YOUR TASK => Working from the records below, repeat exactly the lines starting at the line that contains "Focus the Happy Ninja quantity field" and ending at the line that contains "Given: Select the Commit… menu entry", inclusive.

----- INPUT RECORDS

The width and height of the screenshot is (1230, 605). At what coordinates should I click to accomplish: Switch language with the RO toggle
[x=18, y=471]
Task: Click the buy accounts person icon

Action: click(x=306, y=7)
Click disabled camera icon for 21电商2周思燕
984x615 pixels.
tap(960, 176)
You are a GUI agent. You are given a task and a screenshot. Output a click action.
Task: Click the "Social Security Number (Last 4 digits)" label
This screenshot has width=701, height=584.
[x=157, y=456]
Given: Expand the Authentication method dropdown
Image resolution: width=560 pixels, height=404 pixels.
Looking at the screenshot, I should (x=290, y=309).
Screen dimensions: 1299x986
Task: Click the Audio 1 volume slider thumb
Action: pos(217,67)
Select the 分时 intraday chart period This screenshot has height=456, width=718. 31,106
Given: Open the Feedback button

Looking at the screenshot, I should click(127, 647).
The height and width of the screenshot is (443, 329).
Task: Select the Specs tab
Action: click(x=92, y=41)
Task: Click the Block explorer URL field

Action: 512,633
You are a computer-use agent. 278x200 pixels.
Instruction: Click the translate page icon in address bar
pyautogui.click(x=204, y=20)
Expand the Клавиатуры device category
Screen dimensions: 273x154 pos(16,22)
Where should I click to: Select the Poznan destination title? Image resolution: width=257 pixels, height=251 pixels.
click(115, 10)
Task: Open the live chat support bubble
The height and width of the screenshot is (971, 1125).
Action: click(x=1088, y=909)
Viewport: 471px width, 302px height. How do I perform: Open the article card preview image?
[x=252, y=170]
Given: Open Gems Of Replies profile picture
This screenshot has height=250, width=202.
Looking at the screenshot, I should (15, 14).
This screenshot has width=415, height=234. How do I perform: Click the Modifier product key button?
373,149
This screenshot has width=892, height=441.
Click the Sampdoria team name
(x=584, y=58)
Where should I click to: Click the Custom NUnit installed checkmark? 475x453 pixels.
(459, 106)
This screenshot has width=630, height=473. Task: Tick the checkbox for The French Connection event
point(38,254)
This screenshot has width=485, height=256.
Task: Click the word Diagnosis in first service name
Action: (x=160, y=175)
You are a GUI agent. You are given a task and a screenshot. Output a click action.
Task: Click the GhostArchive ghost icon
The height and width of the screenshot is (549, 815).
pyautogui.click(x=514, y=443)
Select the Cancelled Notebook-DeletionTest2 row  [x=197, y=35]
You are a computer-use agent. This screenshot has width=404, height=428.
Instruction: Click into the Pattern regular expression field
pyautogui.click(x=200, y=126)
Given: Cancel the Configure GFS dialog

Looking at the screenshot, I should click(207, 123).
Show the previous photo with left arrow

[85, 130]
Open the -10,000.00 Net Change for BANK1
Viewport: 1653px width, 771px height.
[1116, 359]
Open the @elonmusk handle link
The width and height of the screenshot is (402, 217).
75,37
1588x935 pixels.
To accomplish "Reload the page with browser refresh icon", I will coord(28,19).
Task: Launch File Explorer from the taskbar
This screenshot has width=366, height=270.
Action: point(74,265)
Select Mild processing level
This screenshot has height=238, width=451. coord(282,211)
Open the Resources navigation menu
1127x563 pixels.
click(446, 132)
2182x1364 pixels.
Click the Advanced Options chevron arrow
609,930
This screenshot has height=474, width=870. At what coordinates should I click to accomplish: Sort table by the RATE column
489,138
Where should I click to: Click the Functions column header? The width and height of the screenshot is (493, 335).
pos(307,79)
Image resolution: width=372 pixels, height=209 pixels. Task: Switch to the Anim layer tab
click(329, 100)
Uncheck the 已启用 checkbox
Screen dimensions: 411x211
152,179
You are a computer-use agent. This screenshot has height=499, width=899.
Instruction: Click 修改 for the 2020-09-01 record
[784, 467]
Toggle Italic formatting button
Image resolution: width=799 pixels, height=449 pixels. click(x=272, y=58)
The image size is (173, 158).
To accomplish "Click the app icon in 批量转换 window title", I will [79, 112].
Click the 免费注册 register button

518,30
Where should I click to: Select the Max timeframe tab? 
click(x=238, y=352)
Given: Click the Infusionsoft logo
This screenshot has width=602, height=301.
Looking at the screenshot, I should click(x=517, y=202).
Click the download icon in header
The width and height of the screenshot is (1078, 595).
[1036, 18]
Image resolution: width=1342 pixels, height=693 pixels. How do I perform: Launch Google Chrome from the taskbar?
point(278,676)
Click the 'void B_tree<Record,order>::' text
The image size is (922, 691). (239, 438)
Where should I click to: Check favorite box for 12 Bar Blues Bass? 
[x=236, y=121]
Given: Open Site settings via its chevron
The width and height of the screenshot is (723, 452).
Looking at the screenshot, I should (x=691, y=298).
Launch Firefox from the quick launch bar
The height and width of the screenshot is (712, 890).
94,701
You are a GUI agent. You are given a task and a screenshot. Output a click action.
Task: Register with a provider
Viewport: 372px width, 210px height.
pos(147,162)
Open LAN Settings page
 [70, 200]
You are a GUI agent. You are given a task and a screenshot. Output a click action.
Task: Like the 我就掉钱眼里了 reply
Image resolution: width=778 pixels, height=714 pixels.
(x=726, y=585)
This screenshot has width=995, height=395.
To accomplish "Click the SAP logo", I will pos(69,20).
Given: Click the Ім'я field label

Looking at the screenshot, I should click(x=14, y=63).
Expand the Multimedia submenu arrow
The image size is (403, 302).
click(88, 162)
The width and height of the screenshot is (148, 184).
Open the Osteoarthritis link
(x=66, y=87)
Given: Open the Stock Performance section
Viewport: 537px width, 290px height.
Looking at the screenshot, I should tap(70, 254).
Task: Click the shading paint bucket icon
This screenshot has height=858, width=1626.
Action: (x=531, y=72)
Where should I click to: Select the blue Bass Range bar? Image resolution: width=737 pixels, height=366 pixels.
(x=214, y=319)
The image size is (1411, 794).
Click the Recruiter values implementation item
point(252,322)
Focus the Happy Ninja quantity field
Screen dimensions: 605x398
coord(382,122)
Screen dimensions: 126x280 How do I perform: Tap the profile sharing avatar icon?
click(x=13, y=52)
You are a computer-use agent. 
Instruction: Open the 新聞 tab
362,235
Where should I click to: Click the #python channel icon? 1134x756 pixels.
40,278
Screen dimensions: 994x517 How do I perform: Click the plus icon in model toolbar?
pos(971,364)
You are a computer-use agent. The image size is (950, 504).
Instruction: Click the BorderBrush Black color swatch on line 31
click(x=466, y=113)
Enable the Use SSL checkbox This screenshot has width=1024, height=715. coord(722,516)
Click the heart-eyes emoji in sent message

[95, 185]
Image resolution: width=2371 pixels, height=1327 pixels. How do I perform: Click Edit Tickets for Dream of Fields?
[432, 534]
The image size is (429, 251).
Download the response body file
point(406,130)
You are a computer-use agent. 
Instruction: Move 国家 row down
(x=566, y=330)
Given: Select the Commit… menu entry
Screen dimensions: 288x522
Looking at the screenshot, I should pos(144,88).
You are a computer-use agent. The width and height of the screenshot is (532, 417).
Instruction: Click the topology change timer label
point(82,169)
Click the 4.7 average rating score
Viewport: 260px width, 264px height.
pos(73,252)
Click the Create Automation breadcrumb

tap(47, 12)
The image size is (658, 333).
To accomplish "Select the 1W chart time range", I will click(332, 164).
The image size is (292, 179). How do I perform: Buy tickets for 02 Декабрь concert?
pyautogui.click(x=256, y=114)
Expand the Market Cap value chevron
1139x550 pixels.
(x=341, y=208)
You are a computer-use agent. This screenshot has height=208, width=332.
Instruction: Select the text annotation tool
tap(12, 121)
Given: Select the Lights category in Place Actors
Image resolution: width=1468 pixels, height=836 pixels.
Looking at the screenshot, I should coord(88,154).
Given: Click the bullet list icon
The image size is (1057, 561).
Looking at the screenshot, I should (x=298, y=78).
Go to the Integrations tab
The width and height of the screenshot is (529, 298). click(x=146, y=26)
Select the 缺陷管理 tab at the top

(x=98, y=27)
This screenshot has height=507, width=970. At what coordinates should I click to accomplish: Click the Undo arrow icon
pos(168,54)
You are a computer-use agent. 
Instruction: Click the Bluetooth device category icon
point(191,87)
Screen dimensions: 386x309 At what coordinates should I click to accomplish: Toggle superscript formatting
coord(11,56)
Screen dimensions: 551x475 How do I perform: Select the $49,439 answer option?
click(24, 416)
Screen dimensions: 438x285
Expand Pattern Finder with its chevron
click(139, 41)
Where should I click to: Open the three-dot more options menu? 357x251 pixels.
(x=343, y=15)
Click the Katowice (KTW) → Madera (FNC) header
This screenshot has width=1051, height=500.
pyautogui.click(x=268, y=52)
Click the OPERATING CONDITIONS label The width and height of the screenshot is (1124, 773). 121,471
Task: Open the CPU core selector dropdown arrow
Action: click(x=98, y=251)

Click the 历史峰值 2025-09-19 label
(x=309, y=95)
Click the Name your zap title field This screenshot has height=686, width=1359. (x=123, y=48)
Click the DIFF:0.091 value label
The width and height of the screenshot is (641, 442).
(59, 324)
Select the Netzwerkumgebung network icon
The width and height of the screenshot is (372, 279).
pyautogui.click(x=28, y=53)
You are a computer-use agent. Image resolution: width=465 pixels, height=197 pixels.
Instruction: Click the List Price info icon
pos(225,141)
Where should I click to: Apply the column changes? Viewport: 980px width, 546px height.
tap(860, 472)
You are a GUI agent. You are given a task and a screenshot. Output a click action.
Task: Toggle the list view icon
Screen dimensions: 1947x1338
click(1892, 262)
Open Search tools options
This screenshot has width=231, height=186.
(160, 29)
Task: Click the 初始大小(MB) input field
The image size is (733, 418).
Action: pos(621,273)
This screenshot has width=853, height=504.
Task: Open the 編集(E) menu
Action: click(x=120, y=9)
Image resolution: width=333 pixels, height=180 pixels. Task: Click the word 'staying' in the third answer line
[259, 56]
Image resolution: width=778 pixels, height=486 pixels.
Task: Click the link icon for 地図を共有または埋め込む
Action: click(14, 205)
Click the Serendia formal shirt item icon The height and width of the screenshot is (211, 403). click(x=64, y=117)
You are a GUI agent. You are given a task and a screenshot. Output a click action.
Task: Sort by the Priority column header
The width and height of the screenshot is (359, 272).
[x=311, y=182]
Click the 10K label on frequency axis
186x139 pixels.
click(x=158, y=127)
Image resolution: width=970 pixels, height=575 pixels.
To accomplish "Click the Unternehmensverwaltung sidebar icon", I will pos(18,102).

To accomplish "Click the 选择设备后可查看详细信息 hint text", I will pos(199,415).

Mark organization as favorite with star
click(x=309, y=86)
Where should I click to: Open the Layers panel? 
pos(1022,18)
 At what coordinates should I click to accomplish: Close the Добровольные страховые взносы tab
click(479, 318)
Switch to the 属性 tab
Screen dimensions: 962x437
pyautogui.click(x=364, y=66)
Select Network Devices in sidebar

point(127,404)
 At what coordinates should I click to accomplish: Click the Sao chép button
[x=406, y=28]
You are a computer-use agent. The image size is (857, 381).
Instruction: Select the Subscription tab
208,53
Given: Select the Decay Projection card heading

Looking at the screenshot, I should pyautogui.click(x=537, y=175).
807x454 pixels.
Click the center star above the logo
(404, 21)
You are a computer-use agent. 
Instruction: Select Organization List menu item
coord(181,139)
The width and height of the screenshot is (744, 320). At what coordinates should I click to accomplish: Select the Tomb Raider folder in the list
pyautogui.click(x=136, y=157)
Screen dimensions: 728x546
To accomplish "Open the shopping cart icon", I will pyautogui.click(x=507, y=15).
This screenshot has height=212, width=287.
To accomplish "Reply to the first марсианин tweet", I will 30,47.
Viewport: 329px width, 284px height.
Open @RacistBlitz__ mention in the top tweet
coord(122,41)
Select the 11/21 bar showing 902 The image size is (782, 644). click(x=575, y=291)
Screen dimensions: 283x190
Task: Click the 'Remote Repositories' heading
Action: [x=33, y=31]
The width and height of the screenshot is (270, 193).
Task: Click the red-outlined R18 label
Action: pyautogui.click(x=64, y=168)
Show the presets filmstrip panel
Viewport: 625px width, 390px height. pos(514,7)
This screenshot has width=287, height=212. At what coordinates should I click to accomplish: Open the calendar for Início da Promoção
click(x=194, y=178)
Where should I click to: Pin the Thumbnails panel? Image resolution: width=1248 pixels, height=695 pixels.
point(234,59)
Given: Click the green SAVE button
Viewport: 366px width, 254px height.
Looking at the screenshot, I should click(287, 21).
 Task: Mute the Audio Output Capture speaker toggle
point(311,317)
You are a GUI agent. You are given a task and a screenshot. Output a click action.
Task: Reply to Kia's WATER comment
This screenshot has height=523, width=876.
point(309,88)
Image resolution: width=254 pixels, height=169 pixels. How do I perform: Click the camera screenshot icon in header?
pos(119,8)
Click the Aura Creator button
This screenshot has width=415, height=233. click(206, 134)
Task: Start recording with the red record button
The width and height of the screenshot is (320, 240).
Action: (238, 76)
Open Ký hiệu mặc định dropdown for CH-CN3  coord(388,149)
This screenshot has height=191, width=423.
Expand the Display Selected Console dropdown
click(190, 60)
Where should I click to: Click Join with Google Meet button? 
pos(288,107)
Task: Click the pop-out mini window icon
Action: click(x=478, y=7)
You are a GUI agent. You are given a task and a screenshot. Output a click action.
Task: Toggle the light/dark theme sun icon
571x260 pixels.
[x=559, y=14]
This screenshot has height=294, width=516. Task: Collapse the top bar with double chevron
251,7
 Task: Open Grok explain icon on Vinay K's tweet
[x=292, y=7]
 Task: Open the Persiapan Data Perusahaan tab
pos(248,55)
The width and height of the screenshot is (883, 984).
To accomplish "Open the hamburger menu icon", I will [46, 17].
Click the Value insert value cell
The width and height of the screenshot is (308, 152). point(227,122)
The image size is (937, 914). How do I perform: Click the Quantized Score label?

----------

WRITTEN ANSWER =>
Focus the Happy Ninja quantity field
Screen dimensions: 605x398
coord(382,122)
Screen dimensions: 126x280 How do I perform: Tap the profile sharing avatar icon?
click(x=13, y=52)
You are a computer-use agent. 
Instruction: Open the 新聞 tab
362,235
Where should I click to: Click the #python channel icon? 1134x756 pixels.
40,278
Screen dimensions: 994x517 How do I perform: Click the plus icon in model toolbar?
pos(971,364)
You are a computer-use agent. The image size is (950, 504).
Instruction: Click the BorderBrush Black color swatch on line 31
click(x=466, y=113)
Enable the Use SSL checkbox This screenshot has width=1024, height=715. coord(722,516)
Click the heart-eyes emoji in sent message

[95, 185]
Image resolution: width=2371 pixels, height=1327 pixels. How do I perform: Click Edit Tickets for Dream of Fields?
[432, 534]
The image size is (429, 251).
Download the response body file
point(406,130)
You are a computer-use agent. 
Instruction: Move 国家 row down
(x=566, y=330)
Given: Select the Commit… menu entry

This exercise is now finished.